While offering keynote remarks under the heading of "Uncertainty: Business as Usual," ConocoPhillips’ Don Hrap, president for lower 48 states operations, reinforced an industry mantra that no one can offer concrete oil price predictions. However, he and the other speakers at this year's Williston Basin Petroleum Conference (WBPC) on Wednesday generally offered bullish attitudes toward the Bakken's future.

Hrap said he is very optimistic about the Bakken, adding that in this play and elsewhere the industry now is "stronger, smarter, better, and more efficient." He reiterated other speakers' contention that the "Bakken is a world class resource," but he refused to get into the price prognostication game.

Like other speakers at WBPC, Hrap agreed that price cycles will continue for the oil/gas sector but responding from this crash should be smoother for surviving operators because their "ability to move forward is a lot better," said Hrap, a Canadian who has experienced previous major price fluctuations.

"Business is easy at $100/bbl prices," Hrap said. "It gets a lot harder at $30 or $40/bbl, but we should have learned that before." He offered a lot of historical graphs emphasizing the extreme price fluctuations since early in the last century, noting the statistical average of oil prices since 1859 is about $35/bbl.

"That's important to us because it points out you can't count on $100/bbl oil," Hrap said. "We're moving to price recovery, but looking at the historical context, we know we can't count on higher prices for long periods."

With the technology advances and efficiencies that keep coming for the past 10 year, Hrap said that $60/bbl oil is the new $100/bbl price.

In a separate keynote address, Whiting Petroleum Corp. CEO Jim Volker said he was optimistic generally about the Bakken where his company is the major producer, but he was also bullish about prices based on Whiting's recent experience hedging in the future markets for which the company is active for this year and next.
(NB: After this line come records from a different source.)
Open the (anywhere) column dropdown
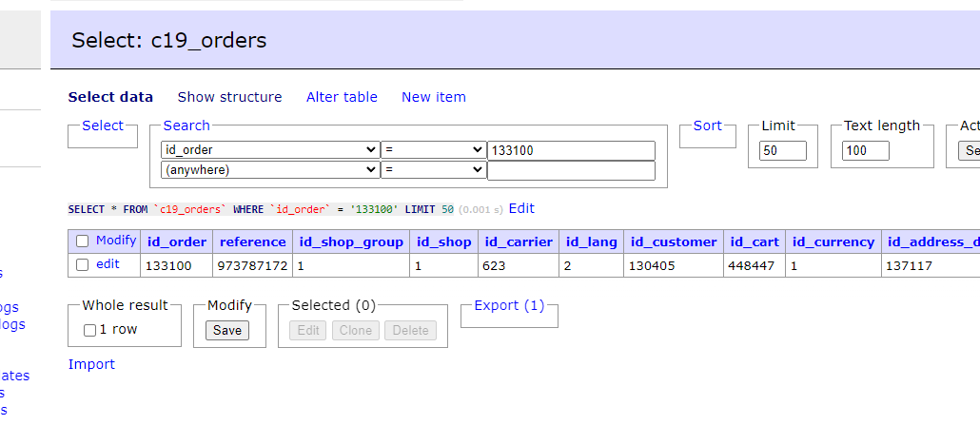 click(x=270, y=170)
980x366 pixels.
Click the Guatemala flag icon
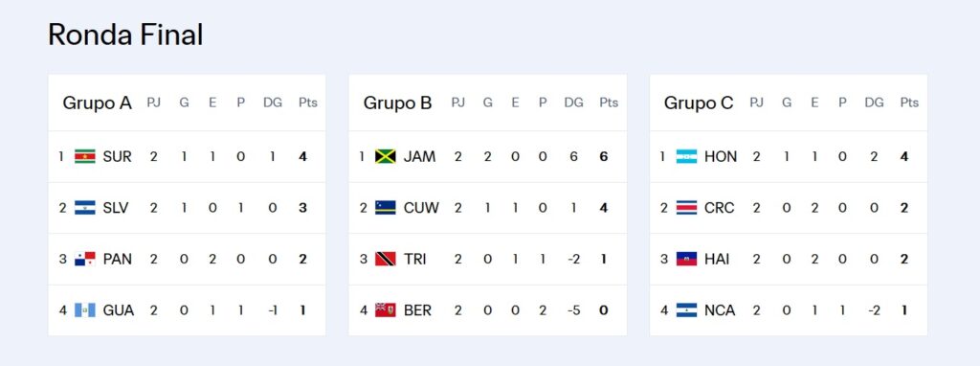[85, 310]
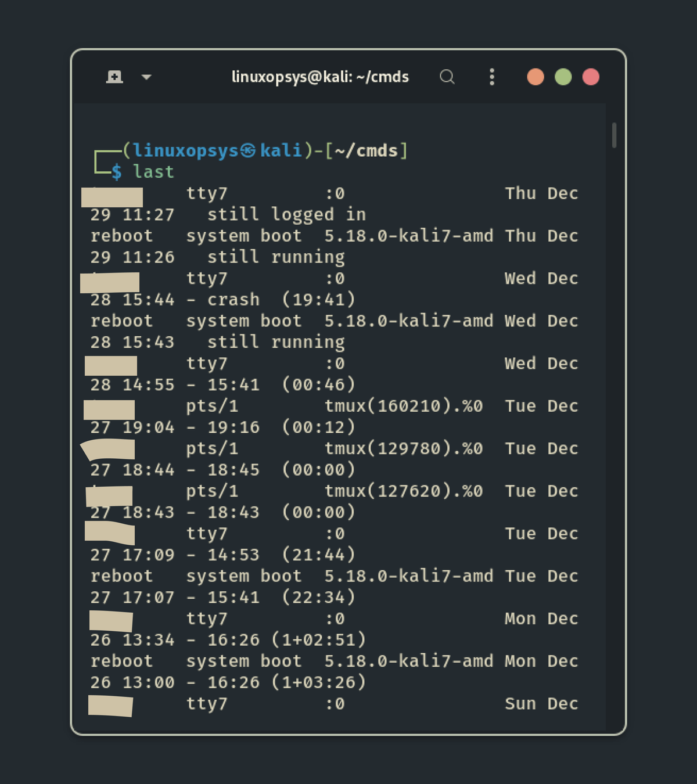Click the ~/cmds path in prompt
Screen dimensions: 697x784
pos(366,151)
"We have a 22-bank coalition behind us with a $2.5 billion credit line, and right now we're concentrating on reducing debt," Volker said. "We're about 50% hedged for this year and we're going to hedge for 2017. Yesterday we did some hedging, and the futures market had a floor of $45/bbl for 2017 and a ceiling of $68/bbl on a three-way hedge. That means there are investors out there willing to bet that prices in 2017 will be higher than $68/bbl.
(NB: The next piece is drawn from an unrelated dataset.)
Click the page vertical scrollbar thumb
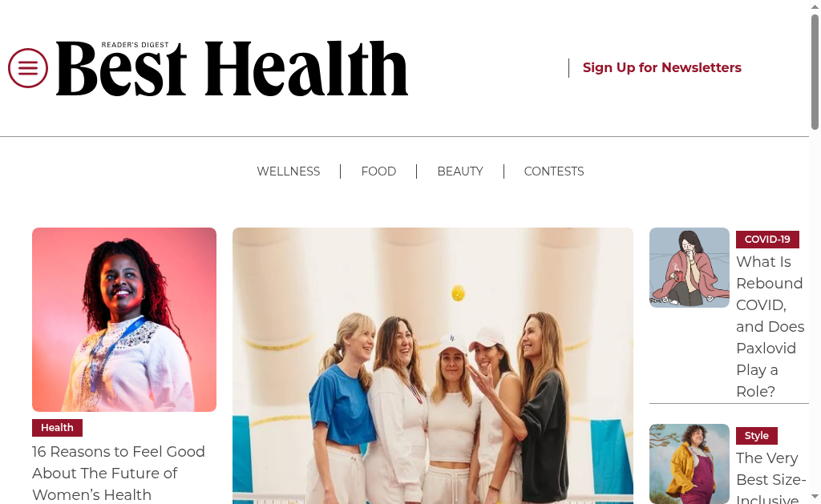Screen dimensions: 821x504 [x=815, y=71]

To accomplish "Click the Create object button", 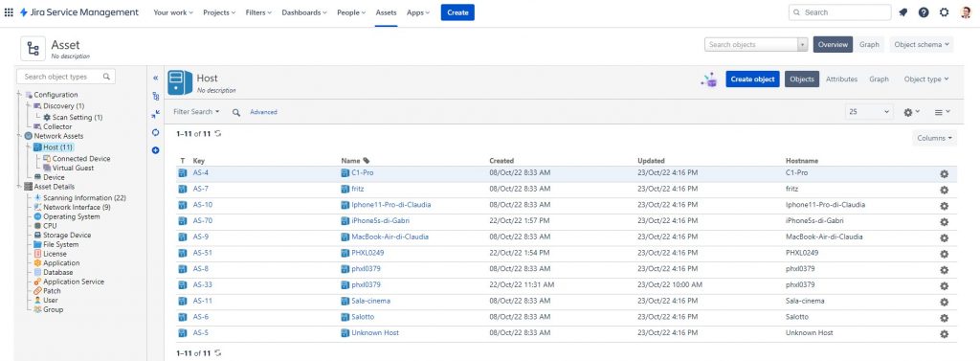I will click(x=752, y=79).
"This is quite a turnaround from where we were a few months ago."

Another WBPC headline speaker, Neel Kashkari, president of the Federal Reserve Bank, Minneapolis, and a California Republican gubernatorial candidate two years ago who lost to incumbent Gov. Jerry Brown, was asked about where oil prices are going, and declined to make any predictions.
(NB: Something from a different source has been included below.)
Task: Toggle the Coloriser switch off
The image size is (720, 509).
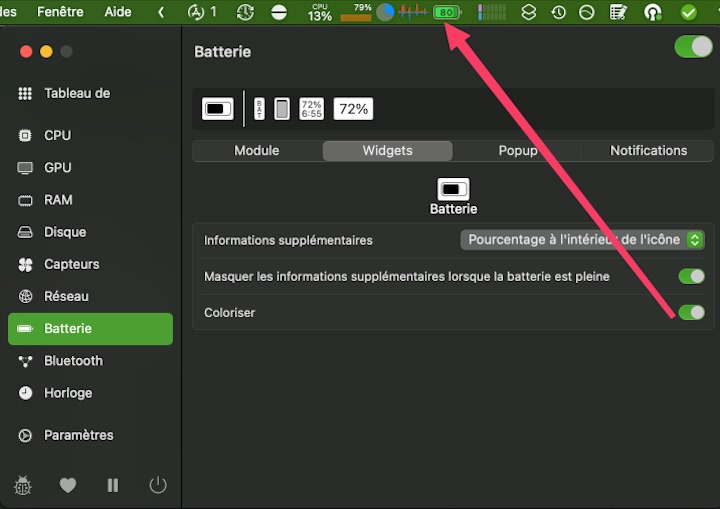Action: 691,312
"We're not very good at predicting where oil prices are going," said Kashkari, while noting that the Fed has thousands of economists forecasting where the overall U.S. economy is going. "When you look at our forecast, we basically say where oil prices are today and the best we can do is project them out flat into the future."

Kashkari was asked to elaborate on another speaker's contention that a $1 move up and down in the value of the dollar globally has big impact on oil prices -- $1 stronger can cause a $2/bbl oil price decline, and a $1 weakening of the dollar can mean a $4/bbl oil price increase? The Fed regional president was asked if he could explain this, and he could not.

"That is a really tough question, and the answer is we don't know," Kashkari said. "The economic profession knows a lot less than it pretends to know, and they like to pretend they know all these things and they don't. We try to understand a lot of these correlations, but we don't. We have to be more honest about what we know and what we don't know, and operating in the uncertain [oil/gas] environment is really difficult for us."